A two-team allegiance to bring players closer together

In addition to the reinforcement mechanism, Double Up also features the Rune of Faith, another mechanic that makes it stand out as a social mode. However, that idea initially did not come from Gupta’s team.

Previously, Tencent Games had released Battle of Golden Spatula in mid-2021 to give Chinese players a social game mode very similar to traditional TFT. Gupta and the team at Riot brainstormed with the team at Tencent on how to create a duo experience.

“We definitely worked with them on the design,” Gupta said. “In particular, they were the ones who fired the first bullet at the idea of ​​’what if there’s a consumable you use to give champions to your partner?'”

After deploying Fight for the Golden Spatula, Gupta and his team worked the consumable into Double Up. Gupta said the idea for a consumable is one the team had originally thought of, but because it worked well in a similar title, they were given the confidence to implement it.

Despite some similarities between Double Up and Fight for the Golden Spatula, they have no reinforcement mechanism. Gupta said the team at Tencent Games was okay with that because they just wanted a way for players to play together. The focus at Riot Games is on an optimal way of playing together.

“The reinforcement mechanic not only likes to give you high moments, it also makes those high moments social,” Gupta said. “I hope Fight for the Golden Spatula sees that and decides to adopt it.”


Many types of players have enjoyed Double Up thus far, but Gupta had three types of players in mind when designing it. There are casuals, players who play to learn or teach from others, and players who naturally prefer team sports. In many ways, Gupta compared the way players approach Double Up to the way players approach a very popular sport.

“If you look at the top positions of tennis players, it’s actually quite rare that the top players in singles and doubles are the same,” Gupta said. “There are just people who prefer to play doubles and want to achieve maximum mastery of it and have no interest in playing singles.”

TFT isn’t the first esport to capitalize on that concept, as Super Smash Bros. has a rich history of several top players in doubles and singles.

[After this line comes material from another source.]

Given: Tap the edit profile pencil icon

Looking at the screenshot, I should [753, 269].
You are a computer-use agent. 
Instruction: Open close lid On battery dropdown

Doubles in many ways creates a completely parallel game with different metas. In fact, Gupta said he envisions a perfect world where TFT esports has thriving standard and Double Up scenes at the same time.

“I’d love it if that happened, I’d love that.” said Gupta. “But I wouldn’t be surprised if it doesn’t happen until we get some work done.”

The next portion

Gupta outlined that Double Up is only in beta and there are many things that could improve the mode. Gupta said things like the ranking system need work, and a way to play custom Double Up lobbies is on the list of things the mode needs to address. But that said, Gupta knows a winner when he sees one.

“I’d say Double Up exceeded my expectations,” Gupta said. “I knew it would be popular and I’m optimistic about most things, but it’s certainly done very well, even relative to my optimism.”

Riot Games has announced that Double Up will be out sometime during the Set 6 cycle so the TFT team can do some extensive work to get the mode closer to that perfect goal. There’s no date or timeline yet, but in the meantime, players can get a glimpse of what high-level Double Up gameplay looks like during the first international tournament, Hextech Havoc, kicking off later this year.